About this exercise
All entries are to be reproduced exactly; the pictures are to be omitted.

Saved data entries
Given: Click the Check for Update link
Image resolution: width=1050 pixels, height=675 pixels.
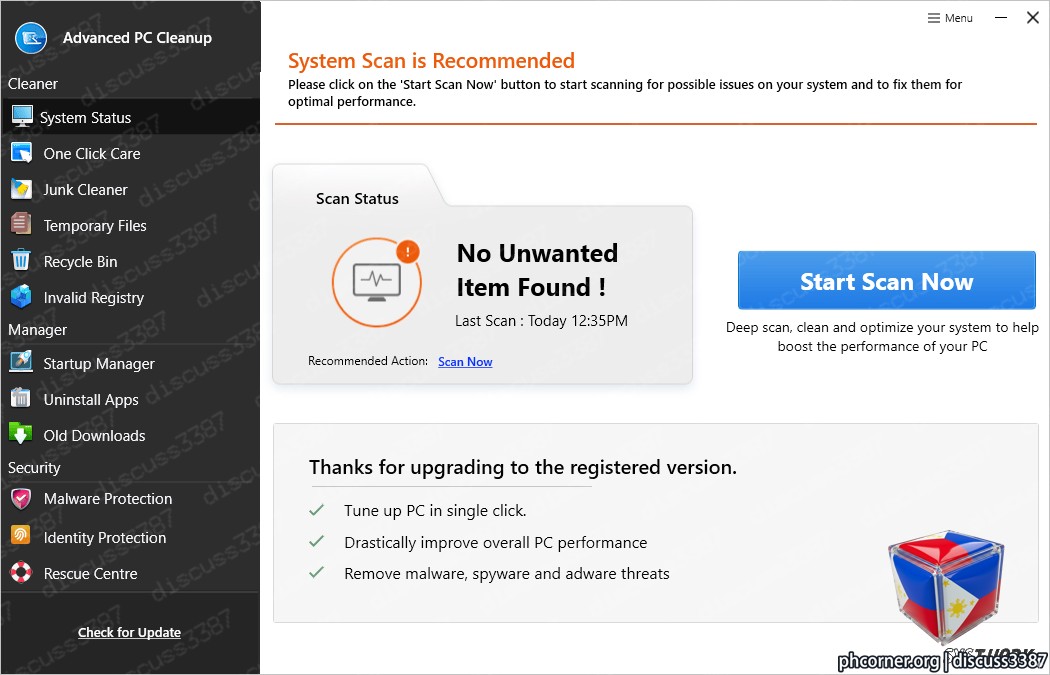Looking at the screenshot, I should pos(129,632).
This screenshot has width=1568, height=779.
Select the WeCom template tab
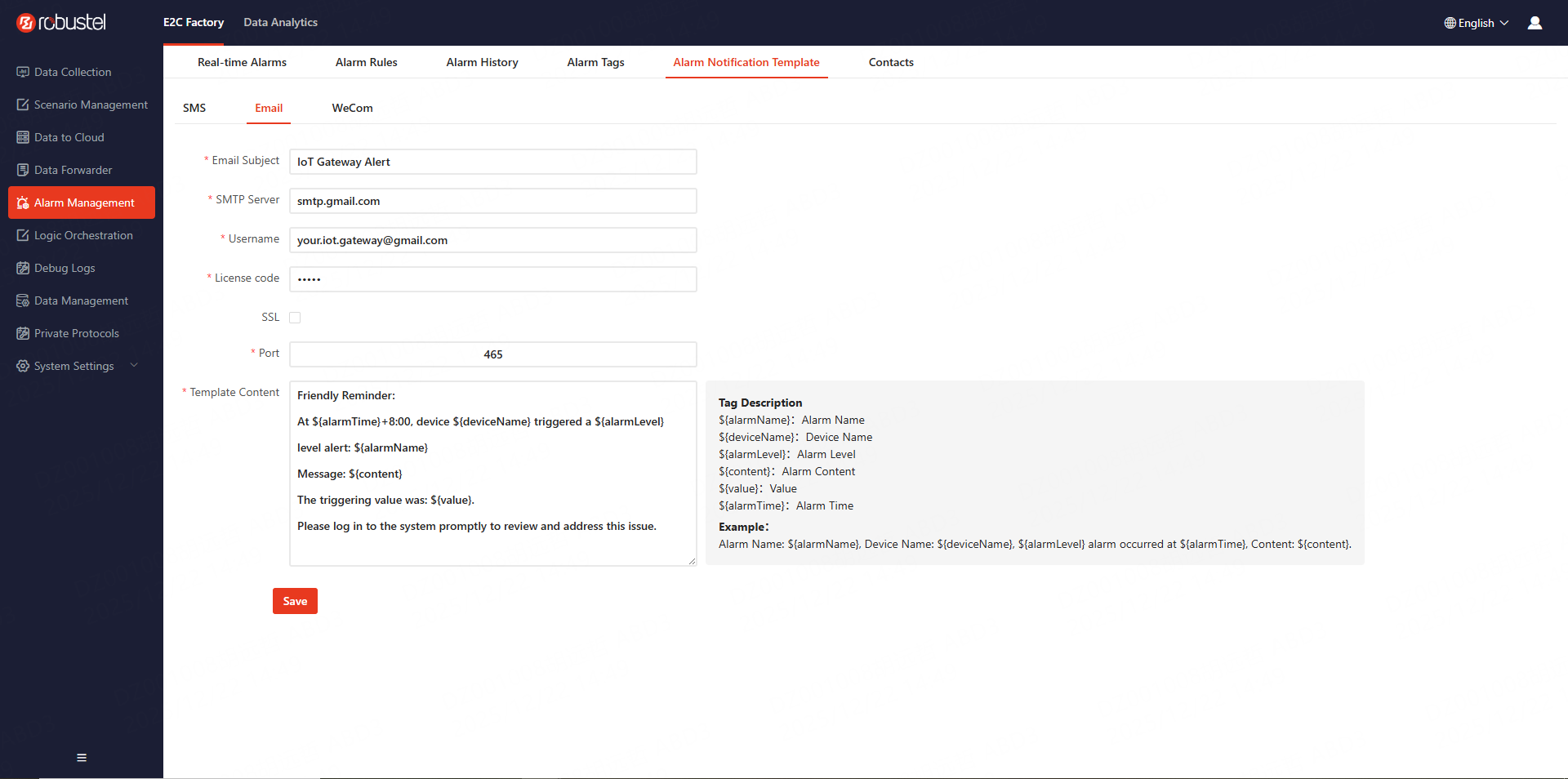352,108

Answer for the task
Given: Click the Check for Update link
Image resolution: width=1050 pixels, height=675 pixels.
Looking at the screenshot, I should pos(129,632).
This screenshot has width=1568, height=779.
Select the WeCom template tab
352,108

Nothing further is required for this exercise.